• **TEXT**:
^^^^
Research in quantum science was conducted by individuals and research laboratories in Australia during the 1980s and 1990s. But, in the 2000s, research in this field began a new, coordinated approach with launch of a Centre of Excellence program by national research funder the Australian Research Council (Roberson and White 2019). This program aimed to scale up research efforts by uniting individual efforts at universities through national virtual centres, which run for seven years per successful grant. At the same time as these more coordinated initiatives were funded, the Australian Research Council also invested in other complimentary projects through grants known as ‘Discovery Projects’ (multiyear, lab-scale grants), industry-focused linkage grants, and individual fellowships.

This history of national funding for quantum science in Australia means that researchers’ visions for the field can be investigated by analysing the claims put forward in grant proposals. As essentially persuasive texts, these proposals are written with the aim of convincing grant funders and academic peers of the worthiness of research projects (Myers 1990; Connor and Mauranen 1999). Recent work on this genre has investigated how researchers use specific structures and rhetoric to cope with risk (Barlösius 2018), described newness in research (Barlösius 2019), and examined how researchers frame unconventional projects and used conventional language (Philipps and Weißenborn 2019). In this research article, I present an analysis of grants written within a specific subset of quantum physics for an Australian funding body. I interrogate the framing of these research proposals to understand how researchers communicate about ‘quantum technology’ as an original area of research (Barlösius 2019) with applied outcomes (Serrano Velarde 2018; Laudel 2006).

Conceptual Framework

Imagination is a crucial ingredient for scientific and technological enterprise (van Lente 1993; te Kulve et al. 2013). This imagining of the future of science and technology is not simply a matter of science fiction (Fujimura 2003). In fact, the imaginative work done by science and technology actors helps to organise essential scientific practice as well as the communities these actors operate within. Science and technology actors can include researchers, policymakers, and funders. These actors craft visions of the future and identify the expectations that inform those futures, often by making promises or highlighting concerns to motivate change and drive momentum (Tutton 2011). Imagination also unites members of a community through shared perceptions of futures that should (or should not) be realised (Jasanoff and Kim 2015).
^^^^
Please continue the text on Australian quantum science research and its grant proposals, picking up right after its final sentence.

• **DATASET EXTRACT**:
^^^^
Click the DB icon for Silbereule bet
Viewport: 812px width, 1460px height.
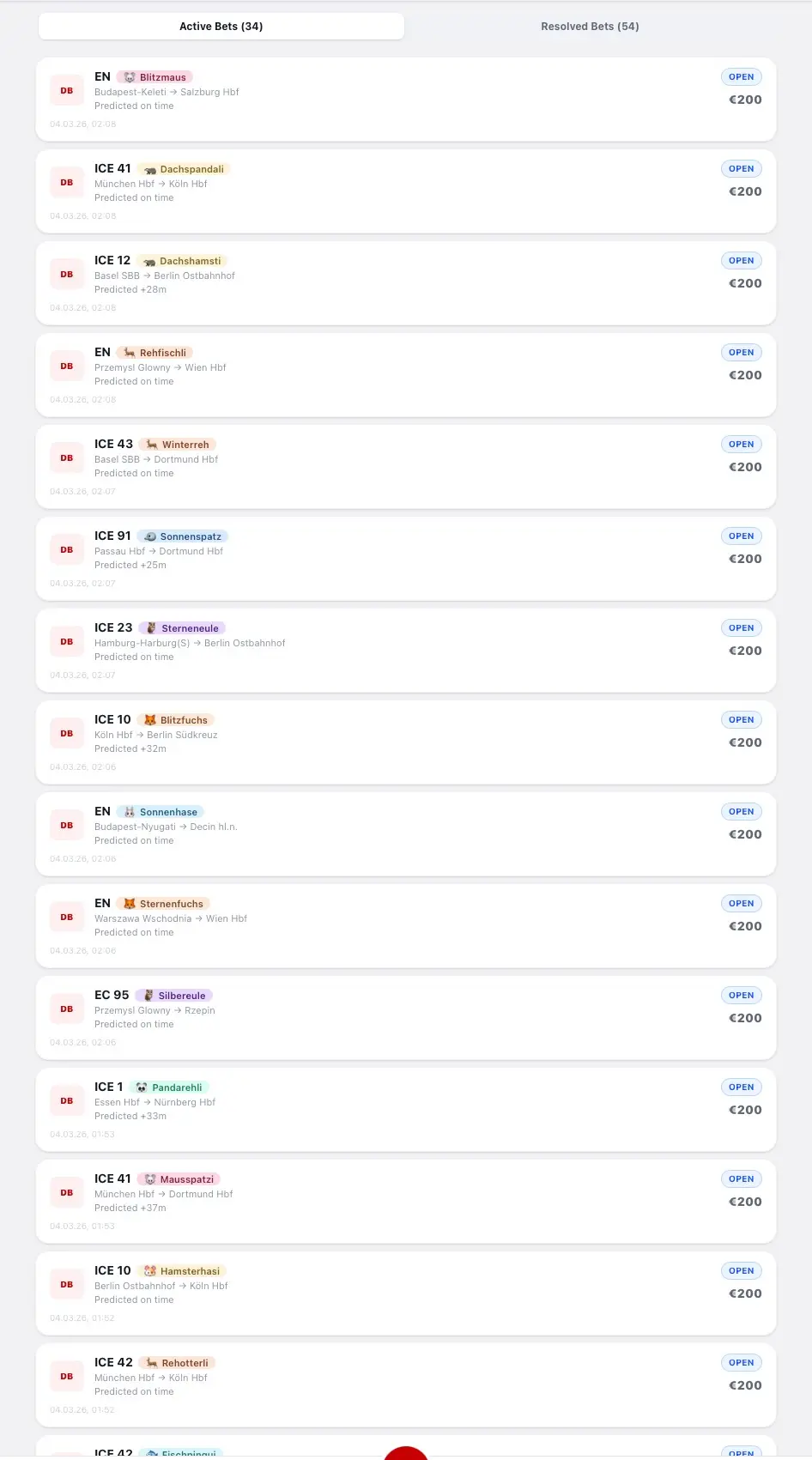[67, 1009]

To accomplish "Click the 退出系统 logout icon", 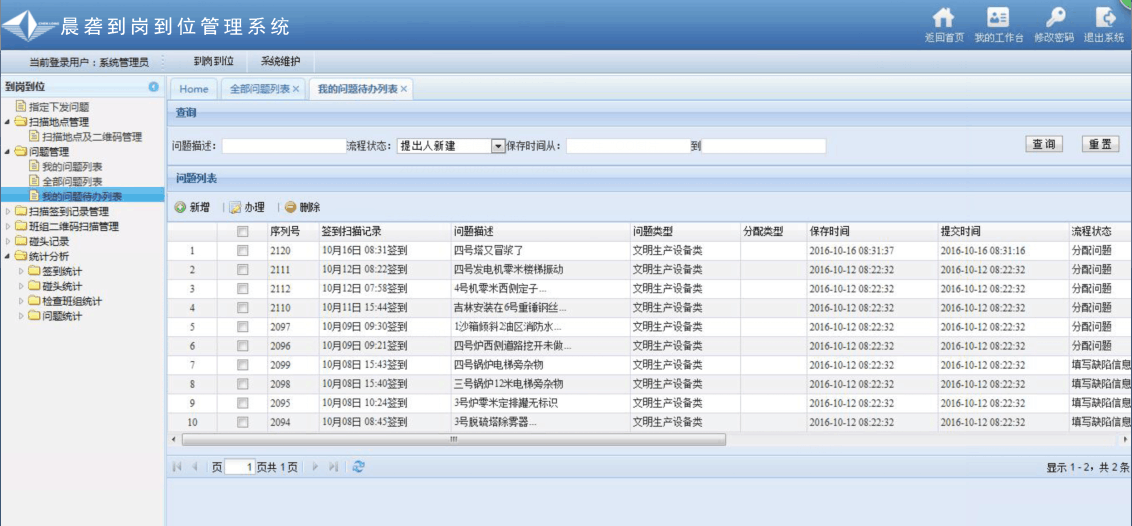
^^^^
• **RESPONSE TO THE EXERCISE**:
When researchers bid for funding, they often look to the future and make promises for the application or translation of their research and make claims for research originality (Barlösius 2019). These promises may or may not be fulfilled within the timeframe set, if at all (Brown 2003). In this article, the promises in question are centred on claims for quantum physics and quantum technologies. The mix of fundamental and applied research presents an interesting question of how quantum researchers make claims of originality for their work. While physics research proposals might characterise research novelty in terms of addressing fundamental questions, more applied disciplines tend to focus on creating something new (Barlösius 2019). These types of claims are more frequently found within the disciplines of computer science and engineering, which tend towards practical terms and solutions. These disciplines use verbs such as ‘develop’, ‘construct’, and ‘build’. These claims convey how researchers conceptualise and prioritise the outcomes of their work in order to persuade funders that their work is worth support.

Jasanoff and Kim capture future-bidding work within their concept of ‘sociotechnical imaginaries’ where imaginaries “at once describe attainable futures and prescribe futures that states believe ought to be attained” (2009: 120). The concept of sociotechnical imaginaries describes how we witness the prototyping of possible futures where initial expectations and promises are set high to begin the agenda-setting process (Geels and Smit 2000) (Apreda et al. 2014). This construction of potential futures not only serves to attract interest, funding, and evoke excitement; it can also encourage people to accept emerging technology and new research (Nerlich et al. 2009). It also provides a prompt for ‘opening up’ discussions on science and technology in the making.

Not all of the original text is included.